Trainer API

The TTS.trainer.Trainer provides a lightweight, extensible, and feature-complete training run-time. We optimized it for 🐸 but can also be used for any DL training in different domains. It supports distributed multi-gpu, mixed-precision (apex or torch.amp) training.

Trainer

class TTS.trainer.Trainer(args, config, output_path, c_logger=None, tb_logger=None, model=None, cudnn_benchmark=False)[source]
eval_epoch()[source]

Main entry point for the evaluation loop. Run evaluation on the all validation samples.

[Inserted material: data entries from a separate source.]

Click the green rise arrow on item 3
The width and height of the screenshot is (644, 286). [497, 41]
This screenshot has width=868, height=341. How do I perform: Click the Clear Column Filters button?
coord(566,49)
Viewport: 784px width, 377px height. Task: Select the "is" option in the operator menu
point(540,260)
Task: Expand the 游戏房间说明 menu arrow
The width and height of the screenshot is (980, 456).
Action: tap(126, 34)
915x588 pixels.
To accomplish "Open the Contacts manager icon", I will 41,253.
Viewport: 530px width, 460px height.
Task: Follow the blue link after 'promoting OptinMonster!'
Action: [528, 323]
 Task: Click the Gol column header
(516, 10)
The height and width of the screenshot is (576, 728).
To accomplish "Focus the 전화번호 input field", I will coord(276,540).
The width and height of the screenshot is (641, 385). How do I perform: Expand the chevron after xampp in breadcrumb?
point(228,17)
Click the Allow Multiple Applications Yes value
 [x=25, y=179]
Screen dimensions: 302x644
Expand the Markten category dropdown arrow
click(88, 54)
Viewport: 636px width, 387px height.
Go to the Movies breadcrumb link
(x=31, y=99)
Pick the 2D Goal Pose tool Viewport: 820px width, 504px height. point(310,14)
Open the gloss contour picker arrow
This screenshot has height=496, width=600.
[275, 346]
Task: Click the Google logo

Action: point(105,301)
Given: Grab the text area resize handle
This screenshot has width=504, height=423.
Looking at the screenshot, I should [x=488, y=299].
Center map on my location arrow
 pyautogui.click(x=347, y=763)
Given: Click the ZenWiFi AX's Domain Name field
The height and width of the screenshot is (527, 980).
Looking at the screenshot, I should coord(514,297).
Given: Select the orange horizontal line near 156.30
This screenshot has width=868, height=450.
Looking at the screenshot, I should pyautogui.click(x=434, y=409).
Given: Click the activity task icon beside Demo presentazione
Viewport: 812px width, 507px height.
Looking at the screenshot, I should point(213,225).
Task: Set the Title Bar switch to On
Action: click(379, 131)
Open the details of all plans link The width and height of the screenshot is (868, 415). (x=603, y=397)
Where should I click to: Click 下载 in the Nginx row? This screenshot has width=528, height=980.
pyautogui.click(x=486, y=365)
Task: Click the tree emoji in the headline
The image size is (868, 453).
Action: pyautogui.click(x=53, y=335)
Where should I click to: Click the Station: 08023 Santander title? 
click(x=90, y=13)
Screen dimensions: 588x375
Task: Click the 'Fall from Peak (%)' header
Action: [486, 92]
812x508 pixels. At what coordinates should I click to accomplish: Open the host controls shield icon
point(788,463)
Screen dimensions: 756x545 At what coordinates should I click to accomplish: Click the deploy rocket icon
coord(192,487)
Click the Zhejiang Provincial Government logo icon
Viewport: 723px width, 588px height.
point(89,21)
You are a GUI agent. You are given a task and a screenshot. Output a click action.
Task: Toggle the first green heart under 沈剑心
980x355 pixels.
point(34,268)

eval_step(batch, step)[source]

Perform a evaluation step on a batch of inputs and log the process.

Parameters
  • batch (Dict) – Input batch.

  • step (int) – Current step number in this epoch.

Returns

Model outputs and losses.

Return type

Tuple[Dict, Dict]

fit()[source]

Where the ✨️magic✨️ happens…

format_batch(batch)[source]

Format the dataloader output and return a batch.

Parameters

batch (List) – Batch returned by the dataloader.

Returns

Formatted batch.

Return type

Dict

static get_criterion(model)[source]

Receive the criterion from the model. Model must implement get_criterion().

Parameters

model (nn.Module) – Training model.

Returns

Criterion layer.

Return type

nn.Module

static get_lr(model, config)[source]

Set the initial learning rate by the model if model implements get_lr() else try setting the learning rate fromthe config.

Parameters
  • model (nn.Module) – Training model.

  • config (Coqpit) – Training configuration.

Returns

A single learning rate or a list of learning rates, one for each optimzier.

Return type

Union[float, List[float]]

static get_model(config)[source]

Initialize model from config.

Parameters

config (Coqpit) – Model config.

Returns

initialized model.

Return type

nn.Module

static get_optimizer(model, config)[source]

Receive the optimizer from the model if model implements get_optimizer() else check the optimizer parameters in the config and try initiating the optimizer.

Parameters
  • model (nn.Module) – Training model.

  • config (Coqpit) – Training configuration.

Returns

A optimizer or a list of optimizers. GAN models define a list.

Return type

Union[torch.optim.Optimizer, List]

static get_scheduler(model, config, optimizer)[source]

Receive the scheduler from the model if model implements get_scheduler() else check the config and try initiating the scheduler.

Parameters
  • model (nn.Module) – Training model.

  • config (Coqpit) – Training configuration.

Returns

A scheduler or a list of schedulers, one for each optimizer.

Return type

Union[torch.optim.Optimizer, List]

get_train_dataloader(ap, data_items, verbose)[source]

Initialize and return a training data loader.

Parameters
  • ap (AudioProcessor) – Audio processor.

  • data_items (List) – Data samples used for training.

  • verbose (bool) – enable/disable printing loader stats at initialization.

Returns

Initialized training data loader.

Return type

DataLoader

restore_model(config, restore_path, model, optimizer, scaler=None)[source]

Restore training from an old run. It restores model, optimizer, AMP scaler and training stats.

Parameters
  • config (Coqpit) – Model config.

  • restore_path (str) – Path to the restored training run.

  • model (nn.Module) – Model to restored.

  • optimizer (torch.optim.Optimizer) – Optimizer to restore.

  • scaler (torch.cuda.amp.GradScaler, optional) – AMP scaler to restore. Defaults to None.

Returns

[description]

Return type

Tuple[nn.Module, torch.optim.Optimizer, torch.cuda.amp.GradScaler, int]

save_best_model()[source]

Save the best model. It only saves if the current target loss is smaller then the previous.

test_run()[source]

Run test and log the results. Test run must be defined by the model. Model must return figures and audios to be logged by the Tensorboard.

train_epoch()[source]

Main entry point for the training loop. Run training on the all training samples.

train_step(batch, batch_n_steps, step, loader_start_time)[source]

Perform a training step on a batch of inputs and log the process.

Parameters
  • batch (Dict) – Input batch.

  • batch_n_steps (int) – Number of steps needed to complete an epoch. Needed for logging.

  • step (int) – Current step number in this epoch.

  • loader_start_time (float) – The time when the data loading is started. Needed for logging.

Returns

Model outputs and losses.

Return type

Tuple[Dict, Dict]

TrainingArgs

class TTS.trainer.TrainingArgs(continue_path='', restore_path='', best_path='', config_path='', rank=0, group_id='')[source]

Trainer arguments to be defined externally. It helps integrating the Trainer with the higher level APIs and set the values for distributed training.